Despite early struggles, Nvidia dominated the emerging market for graphics processing units, or GPUs, which allow machines to produce detailed and clean images at ultra-fast speeds. Technology has ignited the PC gaming market into the massive industry it has become. Today, GPUs help power gaming consoles, autonomous vehicles and robotics for more than 35,000 Nvidia customers that include Google, Mercedes-Benz, Amazon and Meta.

“The more content, the more visual interest there can be, the more processing horsepower people need,” Huang said Forbes in 2007

Nvidia’s technology has become key in AI-driven companies; AI-generating chips are essential for new services like ChatGPT or Google’s Bard. These high-powered chips have more processing power than most on the market, making them capable of processing larger and more complex data inputs.

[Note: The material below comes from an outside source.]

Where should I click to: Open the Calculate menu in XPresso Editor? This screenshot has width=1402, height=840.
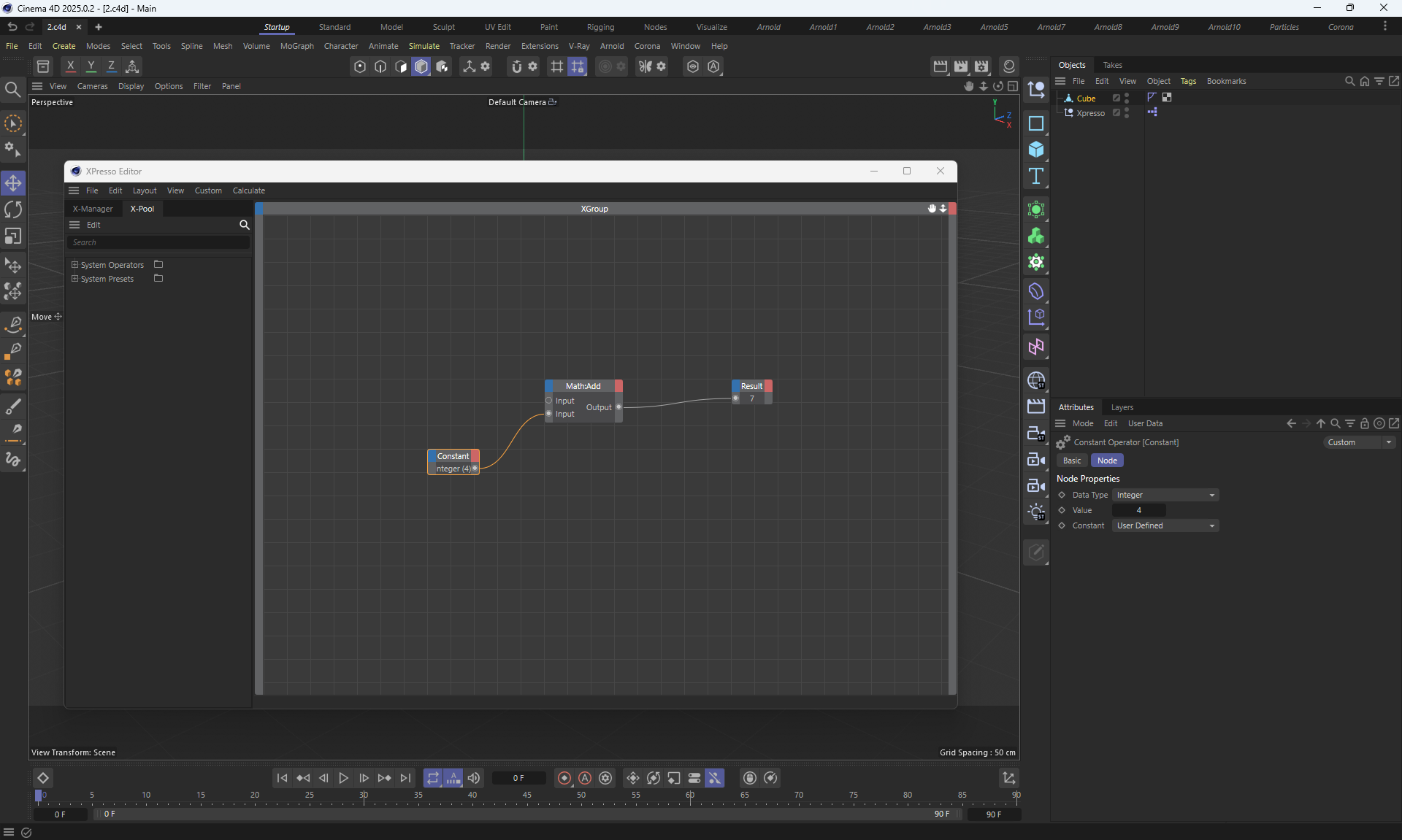coord(248,190)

“We are seeing incredible orders for retrofitting the world’s data centers. And so I think you’re seeing the beginning of, call it, a 10-year transition in basically recycling or reclaiming the world’s data centers and building as accelerated computing,” Huang said on Wednesday’s earnings call. “You’re going to have a pretty dramatic shift in data center spending from traditional computing and compute acceleration with SmartNICs, smart switches, of course GPUs and the workload will be predominantly generative AI.”

That’s helped push Nvidia’s stock higher than ever before — helping Jensen, already a multibillionaire, more than double his net worth this year, jumping from an estimated fortune of $13.8 billion at the start of 2023 to $34 billion as of Thursday. Nvidia, which now boasts a market capitalization of $950 billion, is on the verge of becoming only the sixth company to reach the $1 trillion mark, an elite club of only Apple, Microsoft, Saudi Aramco, Google parent Alphabet and Amazon.